Geoffrey Kantaris · July 20, 2011

When I save the following web page as a snapshot, either by "Creating new item from current page" or by "Attaching snapshot of current page", the resulting archived copy of the page is unreadable in Firefox:

http://www.newtonproject.sussex.ac.uk/view/texts/normalized/THEM00234

Viewing the snapshot produces the yellow screen of death with the message "XML Parsing Error: not well-formed". The problem seems to be that the original page is encoded in ISO-8859-1 (or Firefox thinks it is), but the snapshot becomes UTF-8 (again, according to Firefox's character encoding menu). Hence some non-permitted characters crop up in the file and confuse Firefox's XML parser.

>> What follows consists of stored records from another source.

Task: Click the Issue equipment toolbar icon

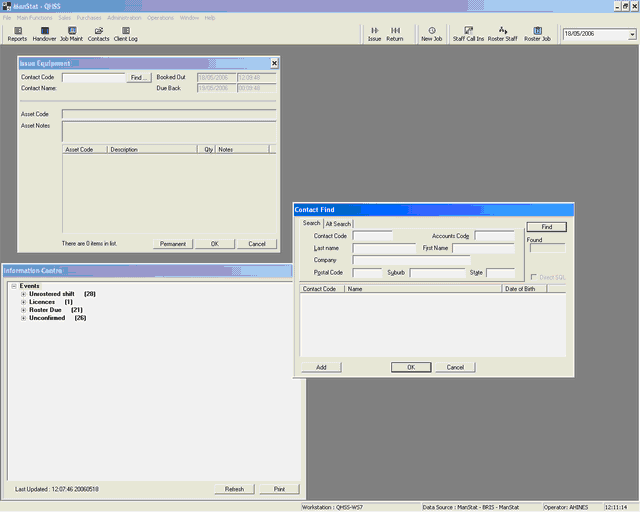Action: click(x=374, y=33)

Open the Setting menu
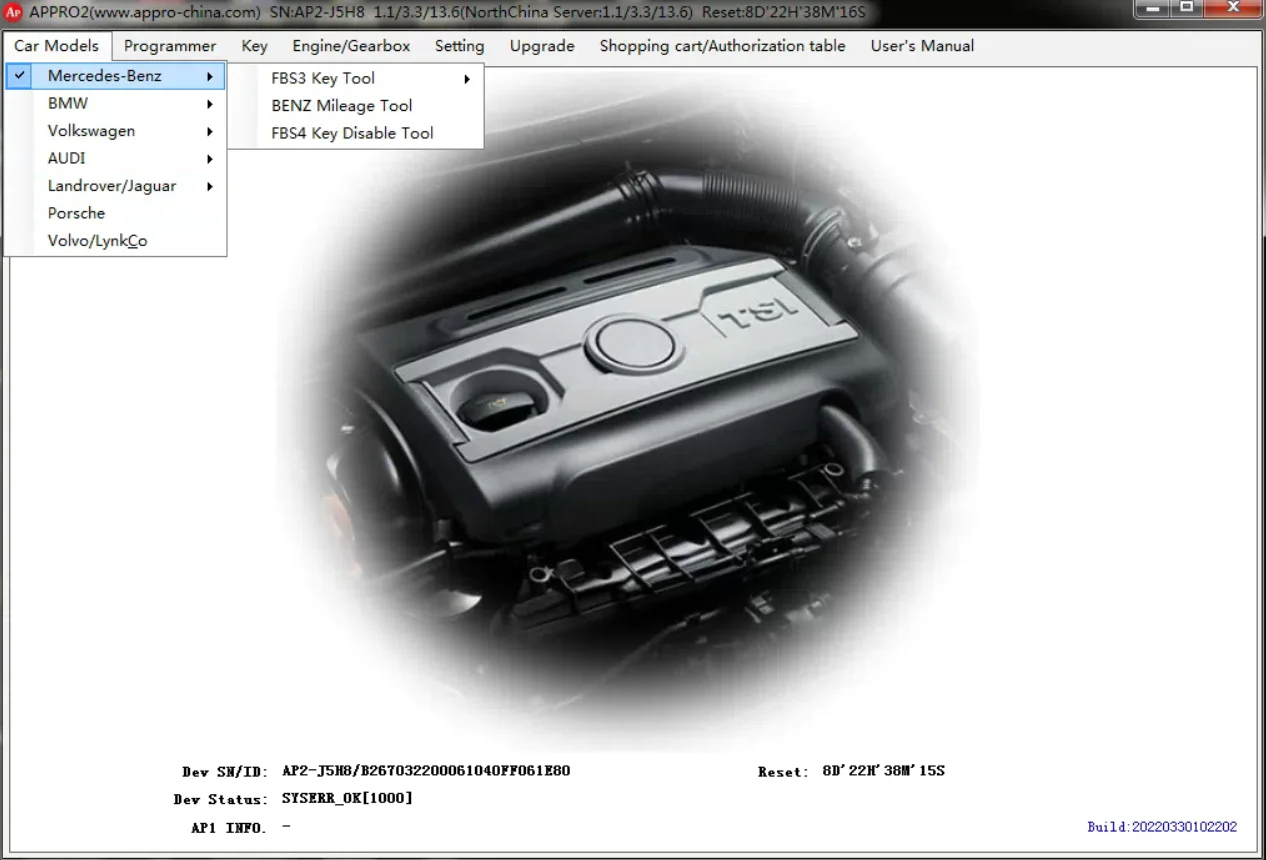(459, 46)
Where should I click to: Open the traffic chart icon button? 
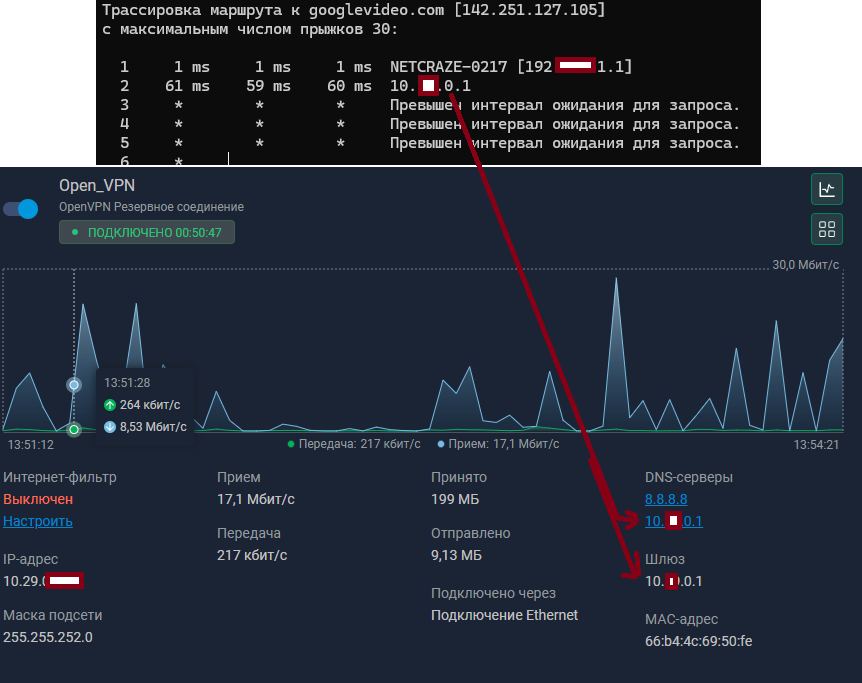click(x=826, y=189)
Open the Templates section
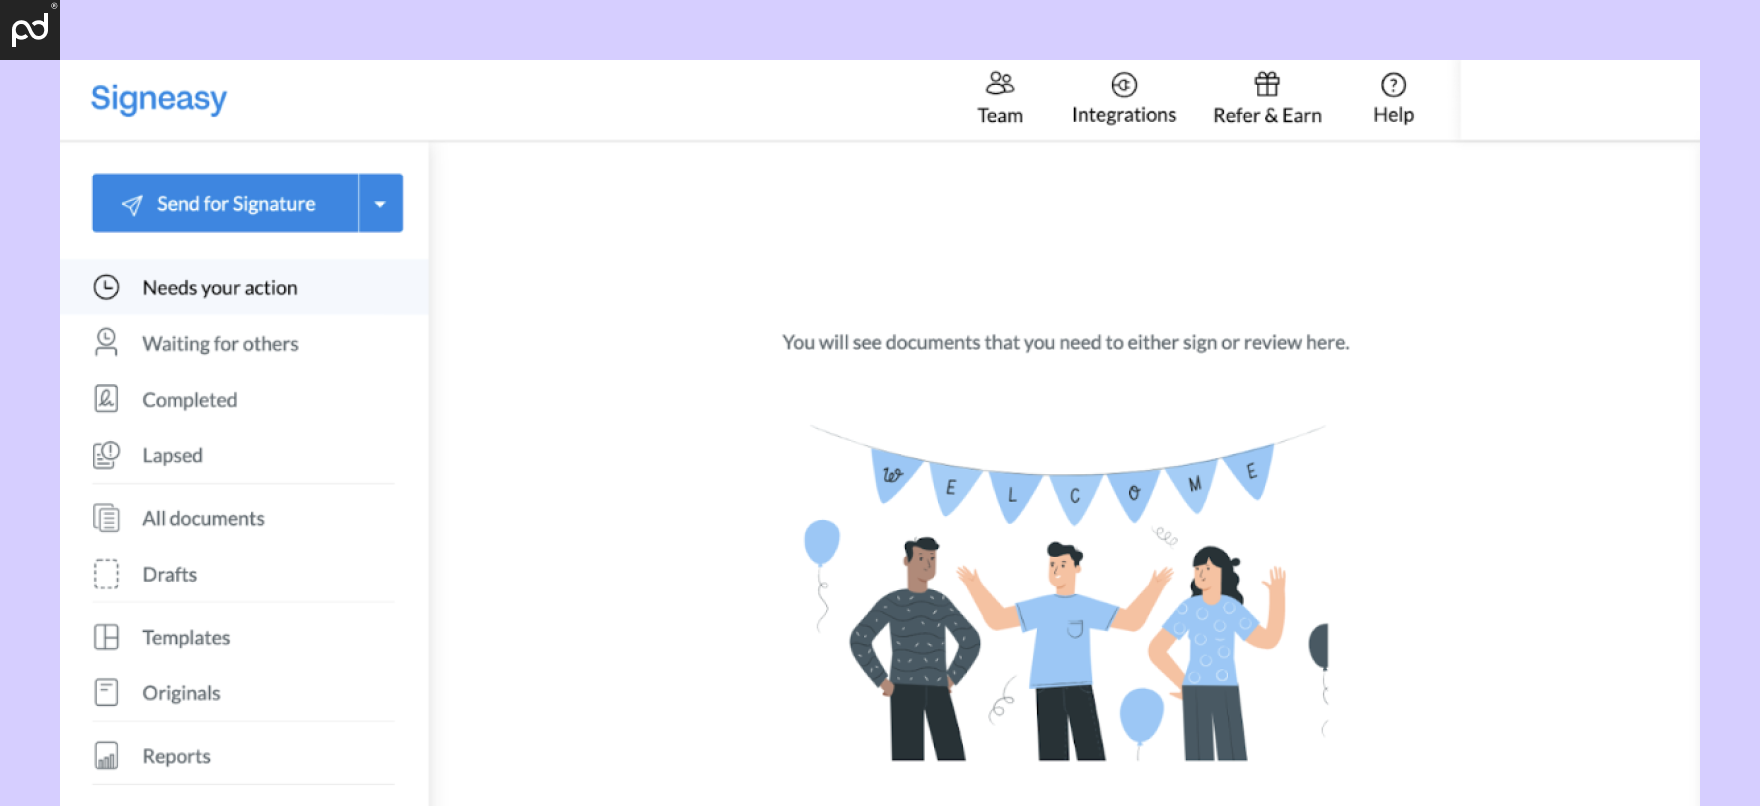 (186, 637)
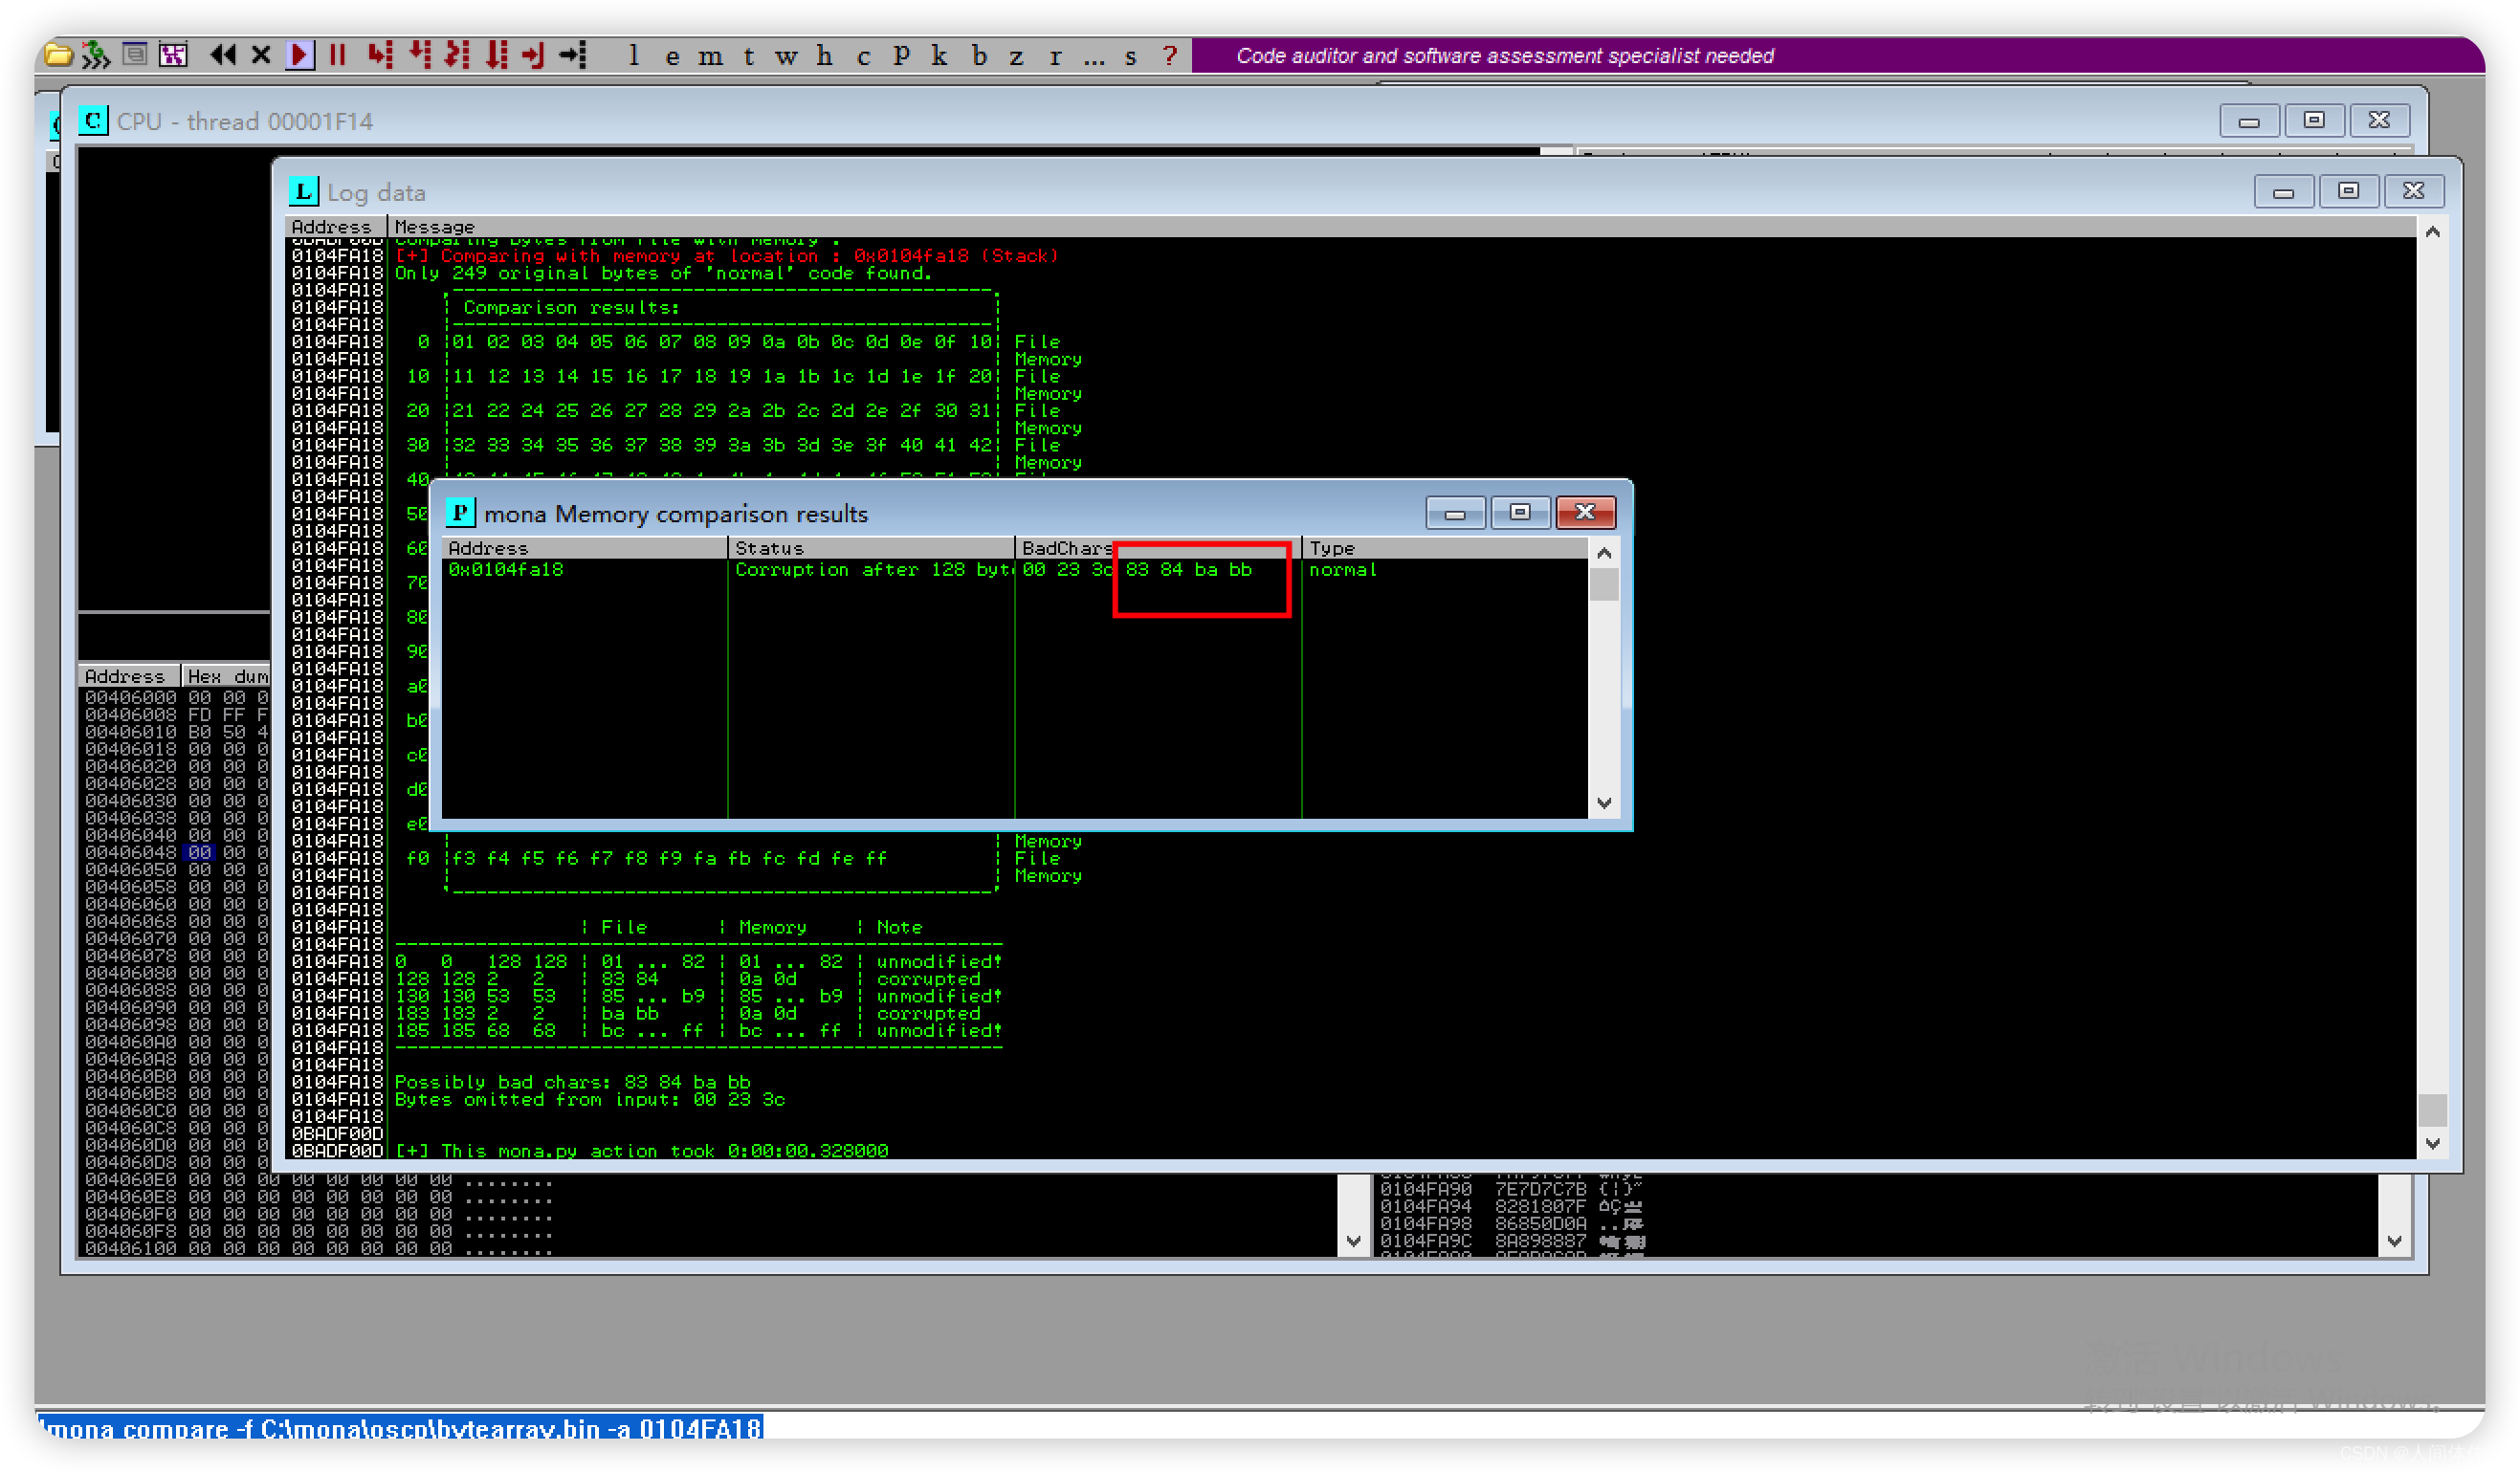Show log window via 'l' button
Image resolution: width=2520 pixels, height=1473 pixels.
(x=633, y=56)
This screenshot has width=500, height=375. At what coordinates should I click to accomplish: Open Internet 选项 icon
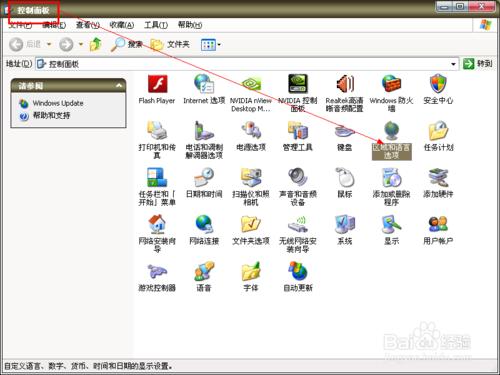coord(204,84)
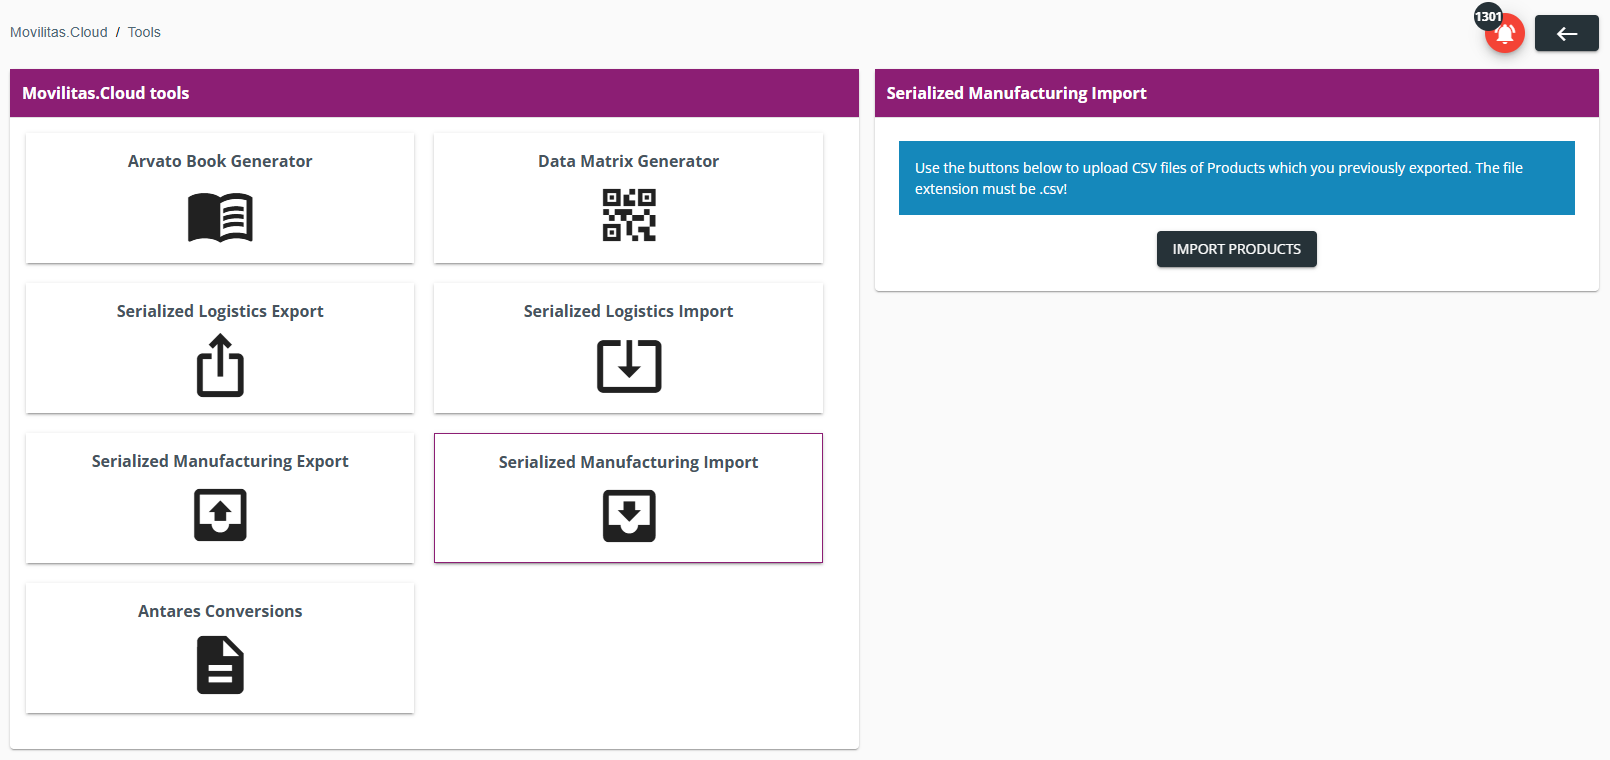The height and width of the screenshot is (760, 1610).
Task: Click the Tools breadcrumb link
Action: pyautogui.click(x=144, y=32)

Come to think of it, it’s not at all clear to me why Zotero is storing the file as an XHT file instead of XHTML. Any clues?

adamsmith · July 20, 2011

Simon just fixed that on the trunk - will find it's way into the next Zotero version.

Simon · July 20, 2011

This only because a problem because the original page gets served as application/xhtml+xml, which makes Firefox very strict about parsing, and also causes Zotero not to use WebPageDump to save the page. As a result, you get a parse error and the CSS and images on the page don't get saved. This has been fixed for the next release.

Geoffrey Kantaris · July 20, 2011

Thank you very much indeed. This must be the fastest fix ever for a bug report!!